Background: The vast majority of patients with high-grade gliomas (HGG) over-express interleukin 4 (IL4)-independent binding sites for IL13 in situ. In addition, mutated IL13-based cytotoxins directed specifically toward glioma-associated sites are arguably the most active anti-glioma agents. Two IL13 receptor (R) proteins were identified: (1) IL13R alpha', a component of the signaling, heterodimeric high-affinity receptor for IL13 that is shared with IL4, and (2) IL13R alpha, a monomeric, IL4-independent receptor.

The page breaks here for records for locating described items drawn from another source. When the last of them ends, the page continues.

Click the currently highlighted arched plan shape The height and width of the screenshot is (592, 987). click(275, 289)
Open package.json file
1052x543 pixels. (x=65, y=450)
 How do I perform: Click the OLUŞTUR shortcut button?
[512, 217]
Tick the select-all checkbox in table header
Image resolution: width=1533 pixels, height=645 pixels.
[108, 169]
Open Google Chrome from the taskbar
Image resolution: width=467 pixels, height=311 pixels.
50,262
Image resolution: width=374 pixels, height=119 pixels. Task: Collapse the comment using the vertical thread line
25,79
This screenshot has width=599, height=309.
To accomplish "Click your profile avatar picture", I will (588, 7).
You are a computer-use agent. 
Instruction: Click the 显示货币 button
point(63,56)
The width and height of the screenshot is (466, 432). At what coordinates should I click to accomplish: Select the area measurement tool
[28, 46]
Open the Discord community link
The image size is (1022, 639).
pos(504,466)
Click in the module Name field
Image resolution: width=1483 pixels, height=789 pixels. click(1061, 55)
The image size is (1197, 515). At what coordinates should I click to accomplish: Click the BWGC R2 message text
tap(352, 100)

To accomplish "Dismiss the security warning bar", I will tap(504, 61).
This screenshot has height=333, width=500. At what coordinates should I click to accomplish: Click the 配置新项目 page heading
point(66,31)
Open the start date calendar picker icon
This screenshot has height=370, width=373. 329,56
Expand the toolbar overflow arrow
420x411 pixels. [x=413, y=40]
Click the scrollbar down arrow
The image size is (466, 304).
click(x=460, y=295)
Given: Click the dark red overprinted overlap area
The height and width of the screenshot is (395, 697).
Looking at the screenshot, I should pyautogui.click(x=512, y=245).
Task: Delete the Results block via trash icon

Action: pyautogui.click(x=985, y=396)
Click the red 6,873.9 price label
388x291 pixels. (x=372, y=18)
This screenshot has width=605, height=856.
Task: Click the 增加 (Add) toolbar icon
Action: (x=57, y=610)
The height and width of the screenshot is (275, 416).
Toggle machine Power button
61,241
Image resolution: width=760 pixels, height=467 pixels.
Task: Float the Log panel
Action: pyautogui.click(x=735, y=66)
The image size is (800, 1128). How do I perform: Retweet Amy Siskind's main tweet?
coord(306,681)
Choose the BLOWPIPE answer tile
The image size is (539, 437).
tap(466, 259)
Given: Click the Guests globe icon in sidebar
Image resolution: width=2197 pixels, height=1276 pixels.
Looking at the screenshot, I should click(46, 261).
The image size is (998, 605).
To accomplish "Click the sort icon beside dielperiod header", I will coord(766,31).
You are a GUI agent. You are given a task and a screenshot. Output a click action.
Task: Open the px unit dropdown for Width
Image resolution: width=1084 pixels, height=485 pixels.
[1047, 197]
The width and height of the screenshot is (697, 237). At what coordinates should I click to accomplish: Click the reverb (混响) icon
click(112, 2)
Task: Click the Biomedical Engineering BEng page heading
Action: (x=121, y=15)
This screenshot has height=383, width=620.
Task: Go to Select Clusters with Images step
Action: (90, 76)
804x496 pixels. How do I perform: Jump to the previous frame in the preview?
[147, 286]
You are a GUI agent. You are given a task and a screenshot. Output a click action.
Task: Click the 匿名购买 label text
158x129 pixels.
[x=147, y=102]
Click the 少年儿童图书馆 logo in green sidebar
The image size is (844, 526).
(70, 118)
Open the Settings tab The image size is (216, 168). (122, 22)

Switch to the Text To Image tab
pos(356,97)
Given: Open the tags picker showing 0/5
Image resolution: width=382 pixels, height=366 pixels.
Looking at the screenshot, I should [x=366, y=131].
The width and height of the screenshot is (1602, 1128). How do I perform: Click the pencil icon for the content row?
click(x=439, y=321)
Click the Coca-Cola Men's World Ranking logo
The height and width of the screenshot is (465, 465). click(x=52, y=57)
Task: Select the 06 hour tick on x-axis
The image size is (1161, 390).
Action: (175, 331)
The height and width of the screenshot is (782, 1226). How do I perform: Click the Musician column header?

Materials and methods: We analyzed gene expression of IL13R alpha, IL13R alpha' and that of IL4Rbeta, which is the other subunit of the shared IL13/4 receptor. The study was conducted with 40 human normal adult tissues, 20 discrete regions of the central nervous system (CNS), 7 fetal tissues, several cultured cell lines, and surgical CNS specimens.
Results: The most striking feature of the IL13R alpha gene expression was the virtual lack of its transcripts within the CNS. Furthermore, only the testes exhibited a prominent presence of the mRNA for IL13R alpha among peripheral organs. In contrast, the components of the shared IL13/4 receptor were readily detected both in the CNS and in vital organs, such as liver, heart, lungs, and gastrointestinal tract.
Conclusions: The results strongly support a need to redirect IL13 towards its more restrictive, IL4-independent, receptor for glioma diagnosis and therapies. Moreover, the gene for IL13R alpha resides on chromosome X. Since IL13R alpha is (1) a cancer-associated protein, (2) virtually restricted to testes among normal tissues, and (3) its gene is on chromosome X, IL13R alpha is unexpectedly categorized as a cancer/testis antigen. Our findings make IL13R alpha even more attractive as a target for variety of approaches in glioma molecular management.